Instrução da tarefa 1: Atualize o trecho sobre a organização do Sistema de "Na organização do" até "de ser desprezíveis.", substituindo "atenção básica" por "atenção primária".
Instrução da tarefa 2: Escreva a continuação do trecho sobre a organização do Sistema, começando logo após a última frase apresentada.

Trecho fornecido:
Na organização do Sistema, o modelo hospitalocêntrico foi cedendo lugar a uma nova forma organizativa, com ênfase na atenção básica. Por indução das organizações que se criaram ou se redesenharam para atender à Constituição Federal e à Lei Orgânica da Saúde, esta promulgada em 1990 (Ministério da Saúde; Conselho Nacional dos Secretários Estaduais de Saúde; Conselho Nacional dos Secretários Municipais de Saúde; e os Conselhos Nacional, Estaduais e Municipais, com representação dos usuários) o Sistema se descentralizou. Desta forma, tornou-se possível aos cidadãos um acesso público aos serviços próximos a seus locais de residência, serviços estes que, se não perfeitos e satisfatórios, estão longe de ser desprezíveis.

Dados fornecidos:
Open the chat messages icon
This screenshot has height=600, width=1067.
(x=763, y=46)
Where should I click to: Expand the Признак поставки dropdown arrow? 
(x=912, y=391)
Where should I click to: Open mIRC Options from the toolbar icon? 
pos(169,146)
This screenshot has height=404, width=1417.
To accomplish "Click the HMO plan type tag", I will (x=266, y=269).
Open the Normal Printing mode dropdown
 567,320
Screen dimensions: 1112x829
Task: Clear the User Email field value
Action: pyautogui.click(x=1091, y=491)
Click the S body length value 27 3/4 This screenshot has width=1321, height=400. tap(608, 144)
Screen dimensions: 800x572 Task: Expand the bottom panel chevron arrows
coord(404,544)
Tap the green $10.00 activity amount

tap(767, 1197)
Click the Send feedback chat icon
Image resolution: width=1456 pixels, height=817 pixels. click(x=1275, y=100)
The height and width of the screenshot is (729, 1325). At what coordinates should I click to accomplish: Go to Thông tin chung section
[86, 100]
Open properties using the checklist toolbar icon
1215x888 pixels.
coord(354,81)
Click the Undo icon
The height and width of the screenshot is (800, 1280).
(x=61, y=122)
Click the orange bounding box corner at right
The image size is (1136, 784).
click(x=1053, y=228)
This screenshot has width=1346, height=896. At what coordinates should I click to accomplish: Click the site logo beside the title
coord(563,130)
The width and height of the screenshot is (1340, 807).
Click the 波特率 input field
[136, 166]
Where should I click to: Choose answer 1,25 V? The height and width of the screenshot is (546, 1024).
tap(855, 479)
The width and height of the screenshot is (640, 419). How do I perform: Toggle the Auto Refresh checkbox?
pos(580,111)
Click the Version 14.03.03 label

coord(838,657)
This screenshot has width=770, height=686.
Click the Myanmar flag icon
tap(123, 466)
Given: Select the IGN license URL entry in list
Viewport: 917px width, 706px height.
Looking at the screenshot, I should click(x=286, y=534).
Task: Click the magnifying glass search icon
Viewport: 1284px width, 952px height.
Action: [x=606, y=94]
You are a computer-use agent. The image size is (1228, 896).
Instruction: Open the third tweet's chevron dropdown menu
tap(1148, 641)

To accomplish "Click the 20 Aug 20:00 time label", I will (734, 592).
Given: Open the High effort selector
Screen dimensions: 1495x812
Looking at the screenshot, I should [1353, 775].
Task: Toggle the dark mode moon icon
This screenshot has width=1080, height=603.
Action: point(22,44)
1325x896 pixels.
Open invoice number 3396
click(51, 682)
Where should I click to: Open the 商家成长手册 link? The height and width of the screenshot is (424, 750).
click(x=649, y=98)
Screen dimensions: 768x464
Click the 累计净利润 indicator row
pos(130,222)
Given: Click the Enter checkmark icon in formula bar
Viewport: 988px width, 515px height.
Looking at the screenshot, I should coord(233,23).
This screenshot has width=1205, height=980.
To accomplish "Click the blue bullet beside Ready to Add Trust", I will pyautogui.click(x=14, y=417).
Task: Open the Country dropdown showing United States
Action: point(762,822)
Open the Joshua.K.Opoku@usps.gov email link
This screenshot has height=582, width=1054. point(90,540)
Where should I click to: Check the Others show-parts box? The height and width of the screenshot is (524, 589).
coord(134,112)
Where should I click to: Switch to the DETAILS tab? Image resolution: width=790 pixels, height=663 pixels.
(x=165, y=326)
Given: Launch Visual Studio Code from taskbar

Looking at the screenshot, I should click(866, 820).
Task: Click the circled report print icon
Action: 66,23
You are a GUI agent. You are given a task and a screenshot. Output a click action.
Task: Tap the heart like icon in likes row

Resultado da tarefa 1:
Na organização do Sistema, o modelo hospitalocêntrico foi cedendo lugar a uma nova forma organizativa, com ênfase na atenção primária. Por indução das organizações que se criaram ou se redesenharam para atender à Constituição Federal e à Lei Orgânica da Saúde, esta promulgada em 1990 (Ministério da Saúde; Conselho Nacional dos Secretários Estaduais de Saúde; Conselho Nacional dos Secretários Municipais de Saúde; e os Conselhos Nacional, Estaduais e Municipais, com representação dos usuários) o Sistema se descentralizou. Desta forma, tornou-se possível aos cidadãos um acesso público aos serviços próximos a seus locais de residência, serviços estes que, se não perfeitos e satisfatórios, estão longe de ser desprezíveis.

Resultado da tarefa 2:
Desde a visão organizativa inicial, muito impregnada pelo marxismo estruturalista e voltada às macro-transformações, os atores do SUS evoluíram para também incorporar, junto com a idéia do coletivo, a questão da subjetividade, única e insubstituível em seu papel participativo e de responsabilidade na produção de condições e ações pela saúde. Essa incorporação da visão dos direitos e também dos deveres e da responsabilização do cidadão é uma forma de o Sistema se adequar às demandas do quadro sanitário. No caso das doenças não transmissíveis e dos agravos provocados pela violência, sabemos que é urgente e vital envolver todos os atores e sujeitos sociais, como coletividade e enquanto indivíduos, nos cuidados e na superação dos problemas. É o caso, por exemplo, do assunto tratado por um dos artigos desta edição da revista, que discorre sobre o perfil do consumo de bebidas alcoólicas segundo diferenças sociais e demográficas em Campinas-SP.5 O problema do alcoolismo inclui, inexoravelmente, participação e liberdade dos sujeitos em sua superação.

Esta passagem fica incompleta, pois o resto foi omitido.